#### [Text for analysis]
------------------------------

Despite international outrage over the illegality of the unnecessary conflict and the unsubstantiated claims of Iranian involvement, other US officials also claim the legal pretext for the war is that the US has sold Saudi Arabia all the warplanes and promised to “service” those planes, which in and of itself means refueling the planes during combat operations and airstrikes against civilian objects, including residential areas, hospitals and schools, factories, UNESCO World heritage sights, orphanages and wedding parties.

In all, there is no authorization for the war, not even a United Nations mandate, which clearly makes the US government, due to a host of reliable data and official statements, complicit in Saudi war crimes and crimes committed against humanity in the poorest country in the Arab world:

1) Western governments approving the export of arms to Saudi Arabia have received many detailed and credible reports from the UN and other reputable bodies over the past months pointing to a pattern of horrific human rights abuses and war crimes committed throughout Yemen by the Saudi forces and allies. According to Amnesty International, “In the face of unbearable suffering of civilians and mounting casualties those governments are carrying on business as usual, even escalating arms transfers. This is a clear breach of the golden rules in the Arms Trade Treaty.”

2) In the face of unbearable suffering of civilians and mounting casualties, Western governments have failed to enact convincing measures to prevent further violations, conduct independent and impartial investigations, or bring the perpetrators to justice. According to many human rights groups and international aid organizations, including the UN Human Rights Watch and OXFAM, Western governments, instead, are carrying on business as usual, and in some cases even escalating arms transfers.

3) This is a clear breach of the golden rules in the Arms Trade Treaty, International Law, International Humanitarian law, and the UN Charter. Under the same laws and treaties, all Western governments, including the US, must immediately halt their deadly arms transfers and military support to Saudi Arabia and its coalition partners that are capable of being used to commit or facilitate further serious violations of International Human Rights and Humanitarian Law in Yemen.

4) Washington and its NATO allies know full well that it’s because they have turned a blind eye that Saudi Arabia continues to bomb Yemen daily with the goal of returning its puppet, President Abd Rabbuh Mansur al-Hadi, to office. They also know full well that no proxy warfare is being played out between Tehran and Riyadh for influence there.

------------------------------

#### [Activity list]
A: Answer these questions from the text on the Yemen war:
(i) What do some US officials say the US promised to do with the warplanes it sold to Saudi Arabia?
(ii) According to Amnesty International, which rules are clearly breached?
(iii) Whom does the text call Saudi Arabia's "puppet"?
B: Summarize the text on the Yemen war in two sentences.
None of the entries are needed.

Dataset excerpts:
------------------------------

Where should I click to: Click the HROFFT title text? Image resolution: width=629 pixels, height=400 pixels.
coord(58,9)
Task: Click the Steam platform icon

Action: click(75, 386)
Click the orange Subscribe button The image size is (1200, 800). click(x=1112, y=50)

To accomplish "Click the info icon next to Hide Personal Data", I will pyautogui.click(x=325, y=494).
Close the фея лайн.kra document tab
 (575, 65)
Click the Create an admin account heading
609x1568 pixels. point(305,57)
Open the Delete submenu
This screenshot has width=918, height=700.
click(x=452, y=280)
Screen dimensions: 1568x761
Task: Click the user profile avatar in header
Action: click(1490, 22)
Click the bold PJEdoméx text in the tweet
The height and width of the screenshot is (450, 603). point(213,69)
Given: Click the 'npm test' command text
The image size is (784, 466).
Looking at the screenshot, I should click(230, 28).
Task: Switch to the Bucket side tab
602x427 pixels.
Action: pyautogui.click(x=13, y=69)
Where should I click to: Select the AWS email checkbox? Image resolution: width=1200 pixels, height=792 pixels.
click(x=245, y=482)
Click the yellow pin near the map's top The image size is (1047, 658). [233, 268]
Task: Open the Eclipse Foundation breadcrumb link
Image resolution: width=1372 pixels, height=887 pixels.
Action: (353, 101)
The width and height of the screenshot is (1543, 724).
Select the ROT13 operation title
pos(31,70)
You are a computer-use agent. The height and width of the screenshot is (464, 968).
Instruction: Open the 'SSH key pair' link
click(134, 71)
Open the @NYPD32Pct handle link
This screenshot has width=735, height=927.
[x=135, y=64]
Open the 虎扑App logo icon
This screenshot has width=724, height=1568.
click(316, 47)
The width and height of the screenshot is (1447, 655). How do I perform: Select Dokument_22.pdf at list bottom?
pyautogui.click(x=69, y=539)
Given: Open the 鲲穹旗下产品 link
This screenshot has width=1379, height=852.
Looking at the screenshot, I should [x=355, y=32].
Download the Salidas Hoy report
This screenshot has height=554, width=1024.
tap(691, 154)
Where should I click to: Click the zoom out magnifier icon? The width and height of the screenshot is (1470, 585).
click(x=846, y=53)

------------------------------

#### [Responses in order]
A:
(i) To "service" those planes.
(ii) The golden rules in the Arms Trade Treaty.
(iii) President Abd Rabbuh Mansur al-Hadi.

B: The text argues that the war has no authorization, not even a UN mandate, and that US officials justify it by having sold Saudi Arabia warplanes and promised to service them, making the US complicit in Saudi war crimes. It says Western governments keep supplying arms despite credible reports of abuses, in breach of the Arms Trade Treaty and international law, and that they must immediately halt arms transfers and military support to Saudi Arabia and its coalition partners.